13:51 What is Keto Adapted? During anaerobic exercise, some people fall out of ketosis with a certain amount of carbs; whereas others, with the same number of carbs, stay in ketosis. Alex is finding that there is a genetic component. You can maximize your body’s ability to operate and you can maximize your glycogen store, but you have a cap.
19:16 Burning Glucose or Fat? Consume carbs early enough in the evening that it does not interfere with sleep quality. He modifies the carbs during the training so glycogen stores full and ready to go. It is not fully ketogenic or paleo. During high intensity anaerobic exercise, we want to utilize our glycogen stores. The rest of the time, we want to stay in ketosis. During anaerobic exercise, we use glycose and during aerobic exercise, we use fat. If someone has carbs to refuel and they do not do it properly, a hypoglycemic event will follow within 20 to 40 minutes. This can be avoided by using fat as a base for basic metabolic functions, with a body that has been adapted to work on fats.
23:31 Glycogen Stores: If someone does 20 minutes of high intensity training, even if they push themselves, Alex recommends that they only use flavored branch chain amino acids. But if it is a longer workout goes longer than 20 minutes, the maximization of glycogen stores may not be adequate and it needs to be refueled with sugar. If someone is new to training, their ability to store and synthesize glycogen in the muscles will be much less than someone whose body has adapted to their training.

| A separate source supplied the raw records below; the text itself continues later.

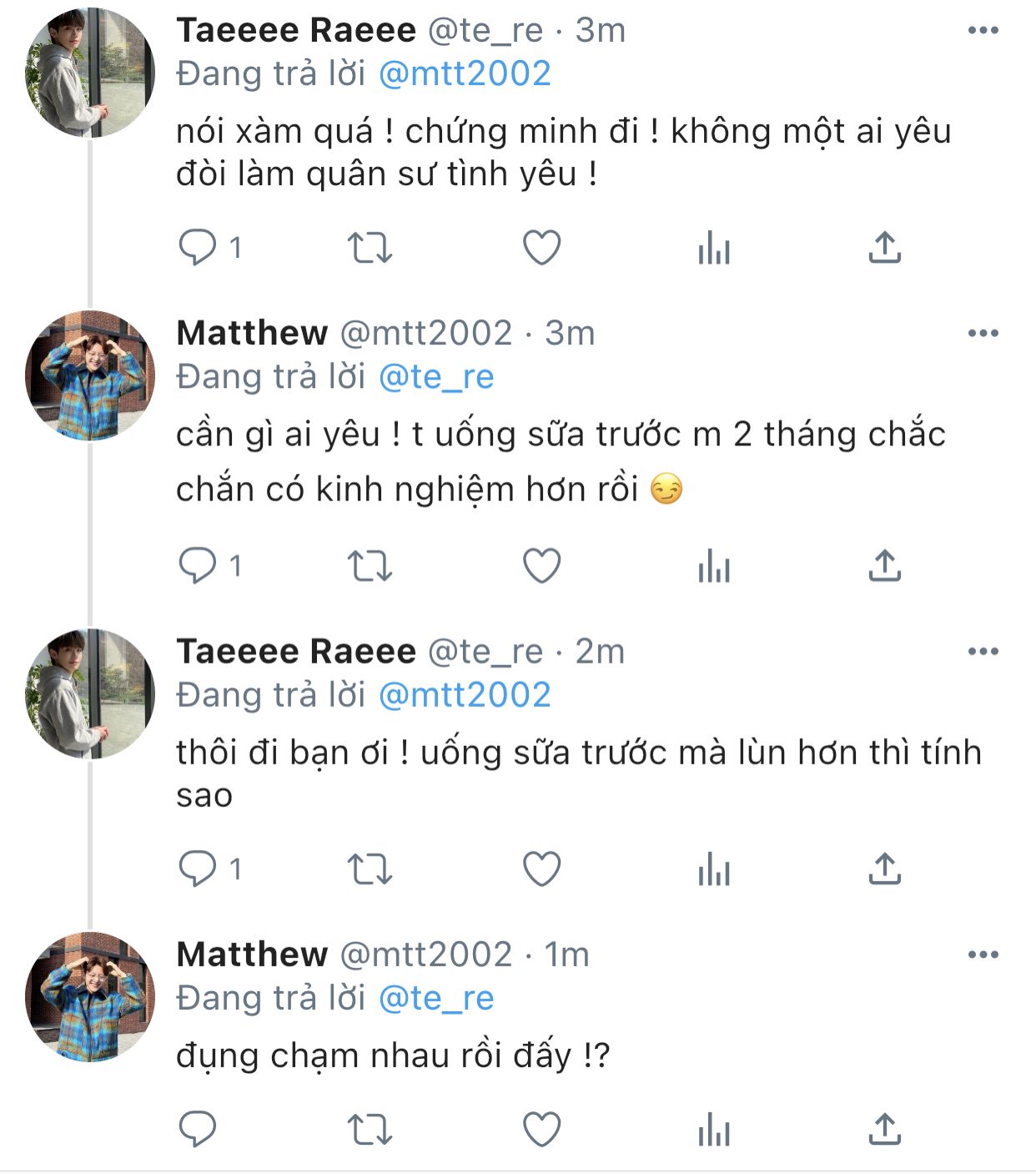This screenshot has height=1174, width=1036.
Task: Share Matthew's last tweet "đụng chạm nhau"
Action: [x=884, y=1131]
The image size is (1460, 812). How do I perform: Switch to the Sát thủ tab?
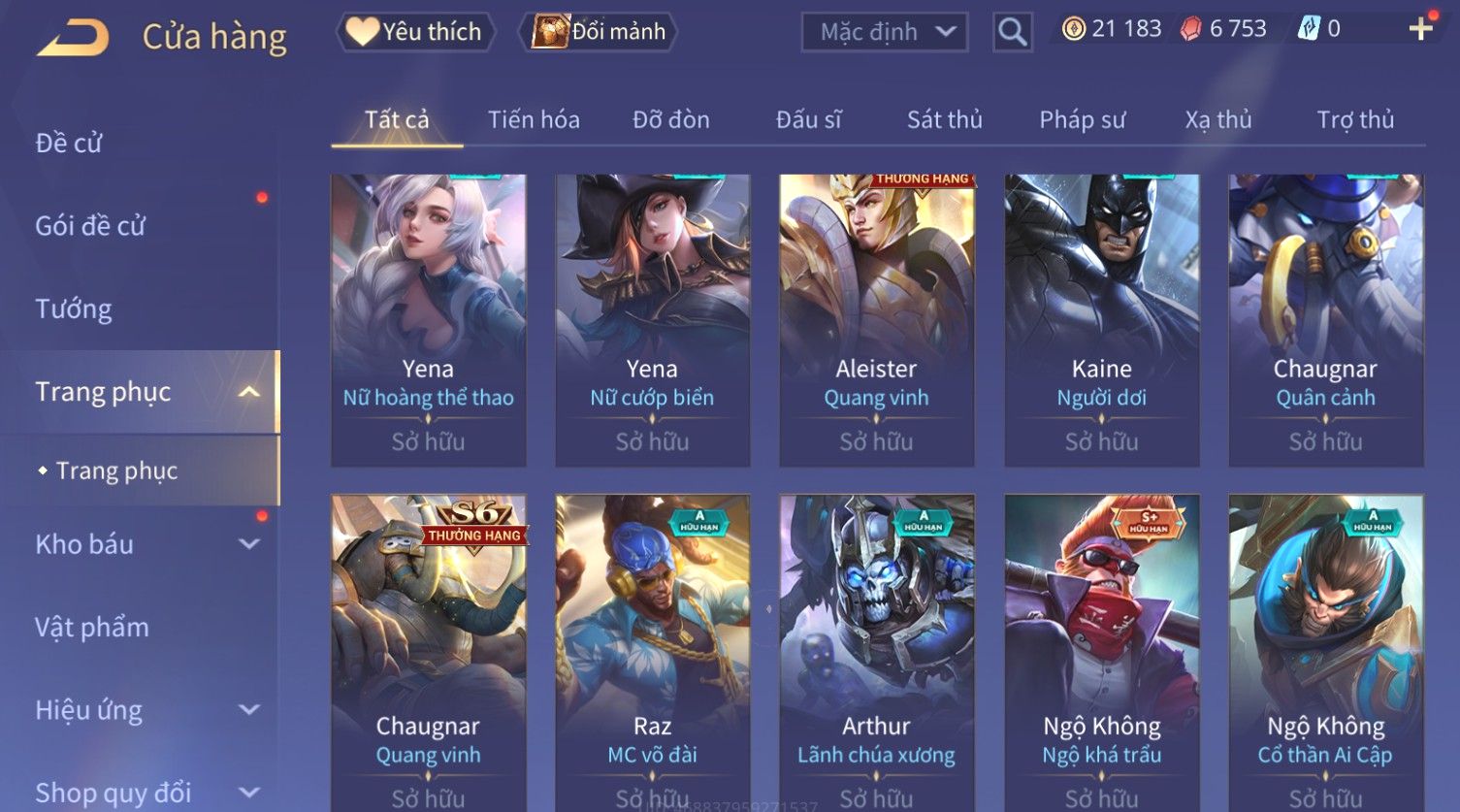point(944,119)
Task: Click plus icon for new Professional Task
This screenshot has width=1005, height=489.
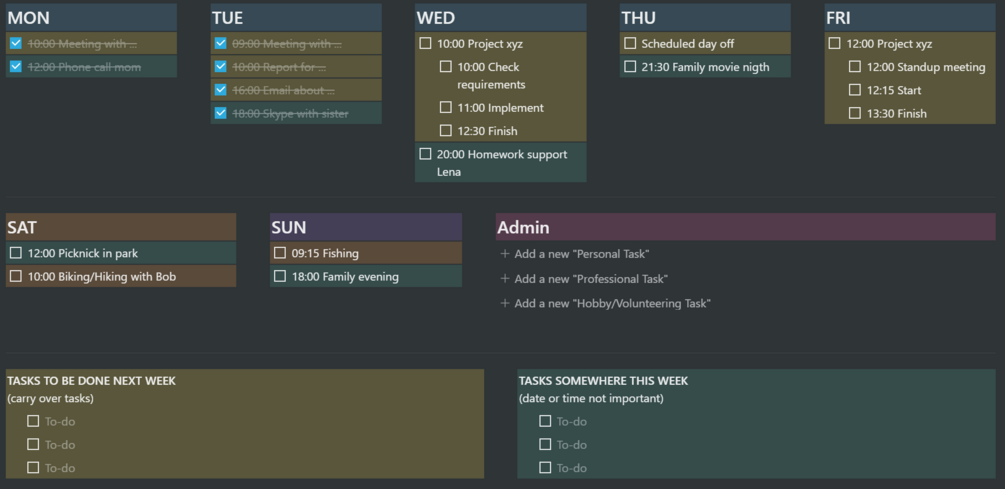Action: (505, 279)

27:04 Measuring Blood Sugar Levels: They were higher than expected within 3 or 4 hours after replenishing with carbs. After some research and tweaking, Alex found that if we correlate precisely the consumption of carbs with the anaerobic calorie expenditure, we can return to ketosis more quickly. His theory is that the more often you do this, the more quickly the body can return to ketosis.
33:05 Increased Heartrate Variability: Alex discovered the use of heart rate variability when searching for a way to measure an inflammatory response. Since working to increase his heartrate variability, he no longer suffers from over training syndrome and no longer injures himself pushing too hard. A drop in HRV shows that something is taxing your body, perhaps your immune system. HRV is a way to understand your sympathetic activation and a way to understand your inflammatory response. It gives you an understanding of where your body is at in relation to training. Even positive events take a toll on metabolism, bringing down HRV, impacting recovery. HRV provides practical data.

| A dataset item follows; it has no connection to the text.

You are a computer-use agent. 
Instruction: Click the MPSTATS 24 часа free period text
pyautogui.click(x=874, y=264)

38:26 HRV and the Keto Adapted: Week by week in ketosis, HRV increased over the course of 6 months. Alex thinks that people, who are predisposed to have an increased response to glucocorticoid stimulation and have unusually higher levels of secreting glucose, could benefit more from a ketogenic diet and experience a reduction in inflammatory response and better HRV.

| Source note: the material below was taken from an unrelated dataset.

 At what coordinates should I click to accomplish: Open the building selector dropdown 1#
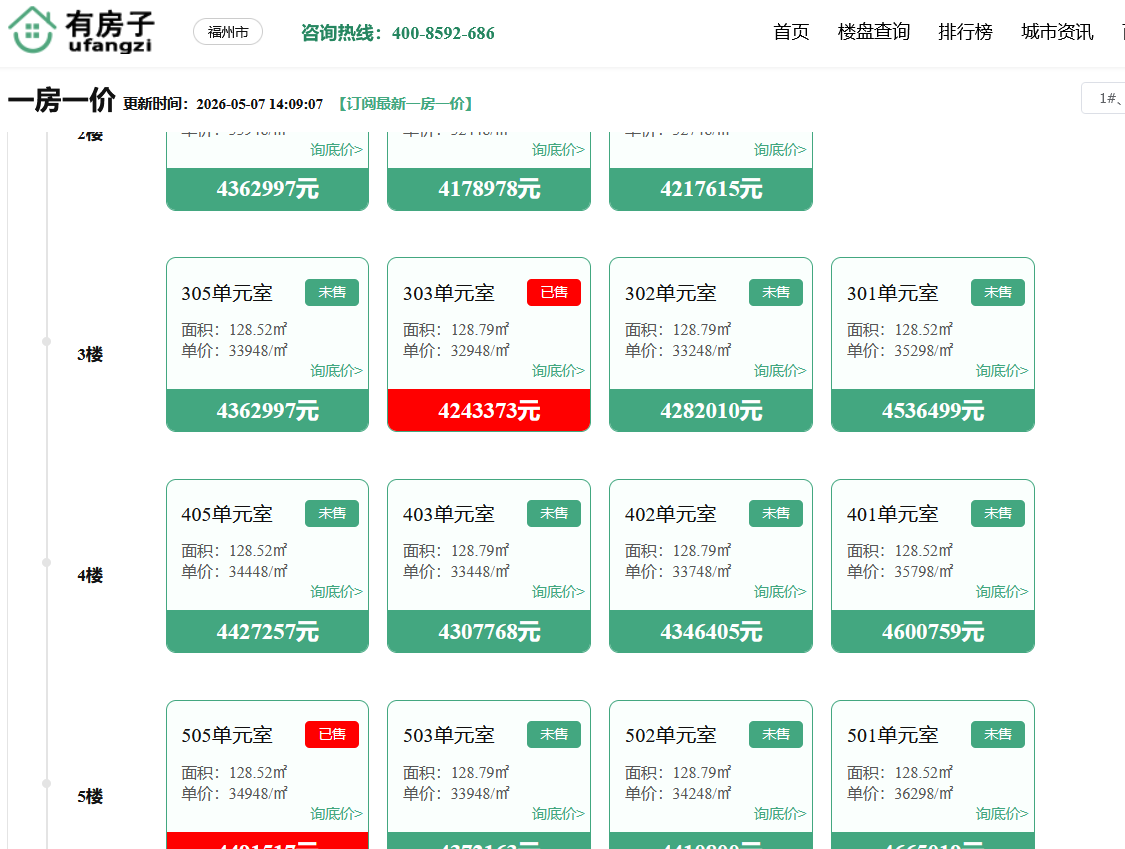coord(1103,98)
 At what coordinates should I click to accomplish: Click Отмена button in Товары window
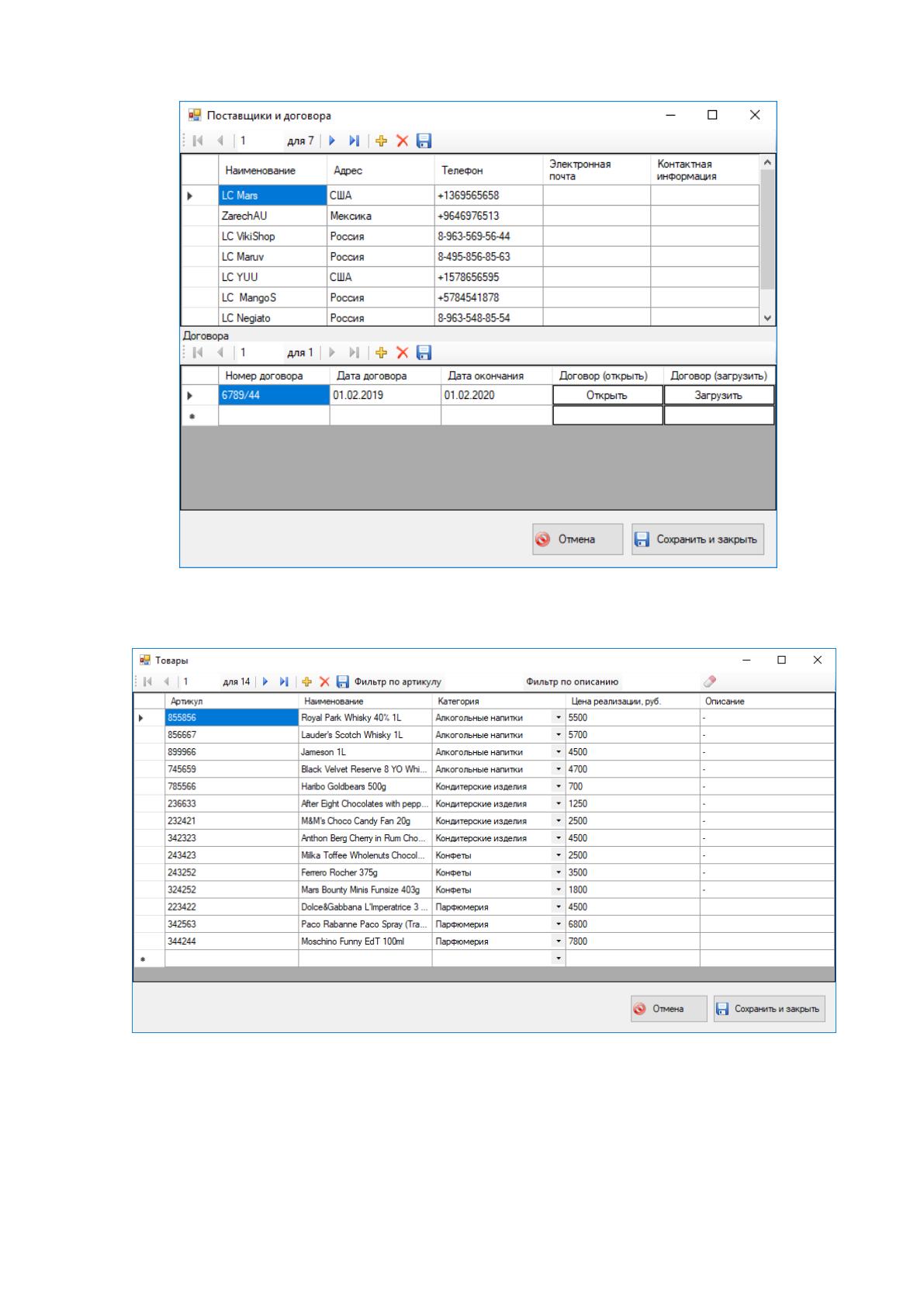click(x=669, y=1009)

42:24 Heartrate Changes: Alex’s resting heartrate is now lower. During power session, his heartrate reaches higher than it has in decades. People who do aerobic exercise tend to have heartrates in the lower ranges, because that activity primes the body to be more efficient, and those who do anaerobic exercise have heartrates in the higher ranges. Crossfitters tend to have heartrates in the middle range. His and his “guinea pigs” heartrate’s range has been stretched.
47:03 Heartrate and HRV Monitoring: Alex uses a monitor that measures both heartrate and HRV. It is Body Guard First Beat. He is a data guy and loves the reports the monitor provides on how his body is recovering. He discovered that, he recovers in less than 1/3 of his sleep duration. It provides a very detailed lifestyle assessment. It is good to have biometrics to provide feedback, no matter what level you are at.